• SOURCE DATA

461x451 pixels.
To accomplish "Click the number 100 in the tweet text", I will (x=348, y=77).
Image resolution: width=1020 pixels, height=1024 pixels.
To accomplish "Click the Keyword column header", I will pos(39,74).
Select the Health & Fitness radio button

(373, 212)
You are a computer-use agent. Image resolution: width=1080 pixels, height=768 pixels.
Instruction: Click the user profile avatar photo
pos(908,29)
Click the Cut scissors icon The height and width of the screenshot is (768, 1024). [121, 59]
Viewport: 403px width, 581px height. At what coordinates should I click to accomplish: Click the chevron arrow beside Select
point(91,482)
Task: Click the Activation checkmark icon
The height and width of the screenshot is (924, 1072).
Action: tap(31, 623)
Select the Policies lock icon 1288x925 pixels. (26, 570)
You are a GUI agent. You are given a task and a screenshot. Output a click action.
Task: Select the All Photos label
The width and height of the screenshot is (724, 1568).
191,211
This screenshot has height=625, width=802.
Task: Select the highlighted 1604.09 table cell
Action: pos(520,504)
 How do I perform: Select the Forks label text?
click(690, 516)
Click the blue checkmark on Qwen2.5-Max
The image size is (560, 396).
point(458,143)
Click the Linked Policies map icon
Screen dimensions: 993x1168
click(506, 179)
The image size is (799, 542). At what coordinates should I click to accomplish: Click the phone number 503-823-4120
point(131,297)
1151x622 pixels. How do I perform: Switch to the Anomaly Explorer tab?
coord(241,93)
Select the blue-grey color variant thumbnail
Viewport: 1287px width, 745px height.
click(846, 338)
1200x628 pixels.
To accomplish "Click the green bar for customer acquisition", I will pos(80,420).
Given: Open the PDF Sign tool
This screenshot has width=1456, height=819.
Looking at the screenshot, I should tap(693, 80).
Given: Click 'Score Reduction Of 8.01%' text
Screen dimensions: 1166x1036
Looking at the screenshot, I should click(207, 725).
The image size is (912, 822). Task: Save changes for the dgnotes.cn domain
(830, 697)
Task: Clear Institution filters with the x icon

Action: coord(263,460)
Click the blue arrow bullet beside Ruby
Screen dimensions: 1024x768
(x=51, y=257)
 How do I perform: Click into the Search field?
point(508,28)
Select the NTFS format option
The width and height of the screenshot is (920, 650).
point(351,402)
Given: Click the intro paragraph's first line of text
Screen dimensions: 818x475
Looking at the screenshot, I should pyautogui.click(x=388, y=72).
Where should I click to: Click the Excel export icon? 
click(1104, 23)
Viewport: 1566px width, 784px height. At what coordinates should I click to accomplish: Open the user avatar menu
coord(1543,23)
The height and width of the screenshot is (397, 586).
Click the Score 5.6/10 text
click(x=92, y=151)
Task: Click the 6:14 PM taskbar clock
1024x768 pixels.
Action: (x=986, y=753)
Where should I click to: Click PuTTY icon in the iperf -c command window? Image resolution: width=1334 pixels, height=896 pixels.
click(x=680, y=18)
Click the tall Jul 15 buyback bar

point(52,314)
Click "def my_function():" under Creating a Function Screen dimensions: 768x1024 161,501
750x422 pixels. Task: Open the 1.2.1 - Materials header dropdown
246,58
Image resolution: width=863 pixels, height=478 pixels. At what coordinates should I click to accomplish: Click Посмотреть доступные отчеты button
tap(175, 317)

• EXERCISE DETAILS
Once more and in full, please write out the listing above exactly.

• EXERCISE RESPONSE
461x451 pixels.
To accomplish "Click the number 100 in the tweet text", I will (x=348, y=77).
Image resolution: width=1020 pixels, height=1024 pixels.
To accomplish "Click the Keyword column header", I will pos(39,74).
Select the Health & Fitness radio button

(373, 212)
You are a computer-use agent. Image resolution: width=1080 pixels, height=768 pixels.
Instruction: Click the user profile avatar photo
pos(908,29)
Click the Cut scissors icon The height and width of the screenshot is (768, 1024). [121, 59]
Viewport: 403px width, 581px height. At what coordinates should I click to accomplish: Click the chevron arrow beside Select
point(91,482)
Task: Click the Activation checkmark icon
The height and width of the screenshot is (924, 1072).
Action: tap(31, 623)
Select the Policies lock icon 1288x925 pixels. (26, 570)
You are a GUI agent. You are given a task and a screenshot. Output a click action.
Task: Select the All Photos label
The width and height of the screenshot is (724, 1568).
191,211
This screenshot has height=625, width=802.
Task: Select the highlighted 1604.09 table cell
Action: pos(520,504)
 How do I perform: Select the Forks label text?
click(690, 516)
Click the blue checkmark on Qwen2.5-Max
The image size is (560, 396).
point(458,143)
Click the Linked Policies map icon
Screen dimensions: 993x1168
click(506, 179)
The image size is (799, 542). At what coordinates should I click to accomplish: Click the phone number 503-823-4120
point(131,297)
1151x622 pixels. How do I perform: Switch to the Anomaly Explorer tab?
coord(241,93)
Select the blue-grey color variant thumbnail
Viewport: 1287px width, 745px height.
click(846, 338)
1200x628 pixels.
To accomplish "Click the green bar for customer acquisition", I will pos(80,420).
Given: Open the PDF Sign tool
This screenshot has width=1456, height=819.
Looking at the screenshot, I should tap(693, 80).
Given: Click 'Score Reduction Of 8.01%' text
Screen dimensions: 1166x1036
Looking at the screenshot, I should click(207, 725).
The image size is (912, 822). Task: Save changes for the dgnotes.cn domain
(830, 697)
Task: Clear Institution filters with the x icon

Action: coord(263,460)
Click the blue arrow bullet beside Ruby
Screen dimensions: 1024x768
(x=51, y=257)
 How do I perform: Click into the Search field?
point(508,28)
Select the NTFS format option
The width and height of the screenshot is (920, 650).
point(351,402)
Given: Click the intro paragraph's first line of text
Screen dimensions: 818x475
Looking at the screenshot, I should pyautogui.click(x=388, y=72).
Where should I click to: Click the Excel export icon? 
click(1104, 23)
Viewport: 1566px width, 784px height. At what coordinates should I click to accomplish: Open the user avatar menu
coord(1543,23)
The height and width of the screenshot is (397, 586).
Click the Score 5.6/10 text
click(x=92, y=151)
Task: Click the 6:14 PM taskbar clock
1024x768 pixels.
Action: (x=986, y=753)
Where should I click to: Click PuTTY icon in the iperf -c command window? Image resolution: width=1334 pixels, height=896 pixels.
click(x=680, y=18)
Click the tall Jul 15 buyback bar

point(52,314)
Click "def my_function():" under Creating a Function Screen dimensions: 768x1024 161,501
750x422 pixels. Task: Open the 1.2.1 - Materials header dropdown
246,58
Image resolution: width=863 pixels, height=478 pixels. At what coordinates should I click to accomplish: Click Посмотреть доступные отчеты button
tap(175, 317)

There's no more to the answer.